## Prompt:
Can you put every line of the entries below into a JSON list of strings, one string per line, skipping any blank lines?

## Data listing:
►

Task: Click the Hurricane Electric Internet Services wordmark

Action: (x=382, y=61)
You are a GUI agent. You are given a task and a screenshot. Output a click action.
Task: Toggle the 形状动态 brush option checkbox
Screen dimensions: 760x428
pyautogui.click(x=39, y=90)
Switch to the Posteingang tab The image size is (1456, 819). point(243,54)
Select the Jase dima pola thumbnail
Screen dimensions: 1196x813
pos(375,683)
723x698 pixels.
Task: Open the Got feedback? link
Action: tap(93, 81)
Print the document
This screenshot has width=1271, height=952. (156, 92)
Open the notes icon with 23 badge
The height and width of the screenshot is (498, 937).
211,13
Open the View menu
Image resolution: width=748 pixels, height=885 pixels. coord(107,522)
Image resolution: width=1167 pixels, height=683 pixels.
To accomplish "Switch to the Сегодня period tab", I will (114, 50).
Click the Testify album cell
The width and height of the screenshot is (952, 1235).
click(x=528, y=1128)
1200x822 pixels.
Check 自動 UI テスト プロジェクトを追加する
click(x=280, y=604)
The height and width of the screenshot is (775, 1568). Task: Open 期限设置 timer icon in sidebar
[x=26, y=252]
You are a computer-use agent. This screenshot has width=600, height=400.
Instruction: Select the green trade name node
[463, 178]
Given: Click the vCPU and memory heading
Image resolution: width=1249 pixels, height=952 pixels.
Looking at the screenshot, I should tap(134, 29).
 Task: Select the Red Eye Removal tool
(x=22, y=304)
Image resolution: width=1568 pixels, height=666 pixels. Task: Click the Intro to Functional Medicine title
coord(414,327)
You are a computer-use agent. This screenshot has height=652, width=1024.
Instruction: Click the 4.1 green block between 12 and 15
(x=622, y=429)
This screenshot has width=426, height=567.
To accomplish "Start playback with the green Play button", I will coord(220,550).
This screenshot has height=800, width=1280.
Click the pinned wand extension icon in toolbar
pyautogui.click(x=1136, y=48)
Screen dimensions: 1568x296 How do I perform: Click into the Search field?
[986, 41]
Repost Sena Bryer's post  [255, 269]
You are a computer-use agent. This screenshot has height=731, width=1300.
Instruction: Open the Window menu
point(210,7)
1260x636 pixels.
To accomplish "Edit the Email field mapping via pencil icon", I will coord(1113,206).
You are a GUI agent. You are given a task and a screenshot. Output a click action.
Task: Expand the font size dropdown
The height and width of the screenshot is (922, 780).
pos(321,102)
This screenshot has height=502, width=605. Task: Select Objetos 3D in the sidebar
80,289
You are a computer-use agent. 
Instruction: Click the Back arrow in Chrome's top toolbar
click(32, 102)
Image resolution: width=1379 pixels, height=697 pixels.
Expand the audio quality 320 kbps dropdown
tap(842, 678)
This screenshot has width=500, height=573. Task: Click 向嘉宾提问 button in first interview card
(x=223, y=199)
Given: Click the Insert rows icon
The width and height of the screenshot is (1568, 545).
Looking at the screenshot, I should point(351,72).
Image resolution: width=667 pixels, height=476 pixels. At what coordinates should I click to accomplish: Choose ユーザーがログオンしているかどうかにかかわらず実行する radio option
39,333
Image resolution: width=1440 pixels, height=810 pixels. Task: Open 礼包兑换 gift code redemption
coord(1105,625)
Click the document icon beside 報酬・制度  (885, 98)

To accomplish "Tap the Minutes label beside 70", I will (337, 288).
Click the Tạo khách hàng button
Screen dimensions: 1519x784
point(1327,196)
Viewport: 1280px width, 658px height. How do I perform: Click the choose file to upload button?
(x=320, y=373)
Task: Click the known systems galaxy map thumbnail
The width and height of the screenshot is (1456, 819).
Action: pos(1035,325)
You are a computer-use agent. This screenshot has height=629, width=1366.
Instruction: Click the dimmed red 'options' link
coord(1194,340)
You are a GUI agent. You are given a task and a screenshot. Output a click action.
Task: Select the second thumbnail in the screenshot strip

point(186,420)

◄

## Worked solution:
[
  "Task: Click the Hurricane Electric Internet Services wordmark",
  "Action: (x=382, y=61)",
  "You are a GUI agent. You are given a task and a screenshot. Output a click action.",
  "Task: Toggle the 形状动态 brush option checkbox",
  "Screen dimensions: 760x428",
  "pyautogui.click(x=39, y=90)",
  "Switch to the Posteingang tab The image size is (1456, 819). point(243,54)",
  "Select the Jase dima pola thumbnail",
  "Screen dimensions: 1196x813",
  "pos(375,683)",
  "723x698 pixels.",
  "Task: Open the Got feedback? link",
  "Action: tap(93, 81)",
  "Print the document",
  "This screenshot has width=1271, height=952. (156, 92)",
  "Open the notes icon with 23 badge",
  "The height and width of the screenshot is (498, 937).",
  "211,13",
  "Open the View menu",
  "Image resolution: width=748 pixels, height=885 pixels. coord(107,522)",
  "Image resolution: width=1167 pixels, height=683 pixels.",
  "To accomplish \"Switch to the Сегодня period tab\", I will (114, 50).",
  "Click the Testify album cell",
  "The width and height of the screenshot is (952, 1235).",
  "click(x=528, y=1128)",
  "1200x822 pixels.",
  "Check 自動 UI テスト プロジェクトを追加する",
  "click(x=280, y=604)",
  "The height and width of the screenshot is (775, 1568). Task: Open 期限设置 timer icon in sidebar",
  "[x=26, y=252]",
  "You are a computer-use agent. This screenshot has width=600, height=400.",
  "Instruction: Select the green trade name node",
  "[463, 178]",
  "Given: Click the vCPU and memory heading",
  "Image resolution: width=1249 pixels, height=952 pixels.",
  "Looking at the screenshot, I should tap(134, 29).",
  " Task: Select the Red Eye Removal tool",
  "(x=22, y=304)",
  "Image resolution: width=1568 pixels, height=666 pixels. Task: Click the Intro to Functional Medicine title",
  "coord(414,327)",
  "You are a computer-use agent. This screenshot has height=652, width=1024.",
  "Instruction: Click the 4.1 green block between 12 and 15",
  "(x=622, y=429)",
  "This screenshot has width=426, height=567.",
  "To accomplish \"Start playback with the green Play button\", I will coord(220,550).",
  "This screenshot has height=800, width=1280.",
  "Click the pinned wand extension icon in toolbar",
  "pyautogui.click(x=1136, y=48)",
  "Screen dimensions: 1568x296 How do I perform: Click into the Search field?",
  "[986, 41]",
  "Repost Sena Bryer's post  [255, 269]",
  "You are a computer-use agent. This screenshot has height=731, width=1300.",
  "Instruction: Open the Window menu",
  "point(210,7)",
  "1260x636 pixels.",
  "To accomplish \"Edit the Email field mapping via pencil icon\", I will coord(1113,206).",
  "You are a GUI agent. You are given a task and a screenshot. Output a click action.",
  "Task: Expand the font size dropdown",
  "The height and width of the screenshot is (922, 780).",
  "pos(321,102)",
  "This screenshot has height=502, width=605. Task: Select Objetos 3D in the sidebar",
  "80,289",
  "You are a computer-use agent. ",
  "Instruction: Click the Back arrow in Chrome's top toolbar",
  "click(32, 102)",
  "Image resolution: width=1379 pixels, height=697 pixels.",
  "Expand the audio quality 320 kbps dropdown",
  "tap(842, 678)",
  "This screenshot has width=500, height=573. Task: Click 向嘉宾提问 button in first interview card",
  "(x=223, y=199)",
  "Given: Click the Insert rows icon",
  "The width and height of the screenshot is (1568, 545).",
  "Looking at the screenshot, I should point(351,72).",
  "Image resolution: width=667 pixels, height=476 pixels. At what coordinates should I click to accomplish: Choose ユーザーがログオンしているかどうかにかかわらず実行する radio option",
  "39,333",
  "Image resolution: width=1440 pixels, height=810 pixels. Task: Open 礼包兑换 gift code redemption",
  "coord(1105,625)",
  "Click the document icon beside 報酬・制度  (885, 98)",
  "To accomplish \"Tap the Minutes label beside 70\", I will (337, 288).",
  "Click the Tạo khách hàng button",
  "Screen dimensions: 1519x784",
  "point(1327,196)",
  "Viewport: 1280px width, 658px height. How do I perform: Click the choose file to upload button?",
  "(x=320, y=373)",
  "Task: Click the known systems galaxy map thumbnail",
  "The width and height of the screenshot is (1456, 819).",
  "Action: pos(1035,325)",
  "You are a computer-use agent. This screenshot has height=629, width=1366.",
  "Instruction: Click the dimmed red 'options' link",
  "coord(1194,340)",
  "You are a GUI agent. You are given a task and a screenshot. Output a click action.",
  "Task: Select the second thumbnail in the screenshot strip",
  "point(186,420)"
]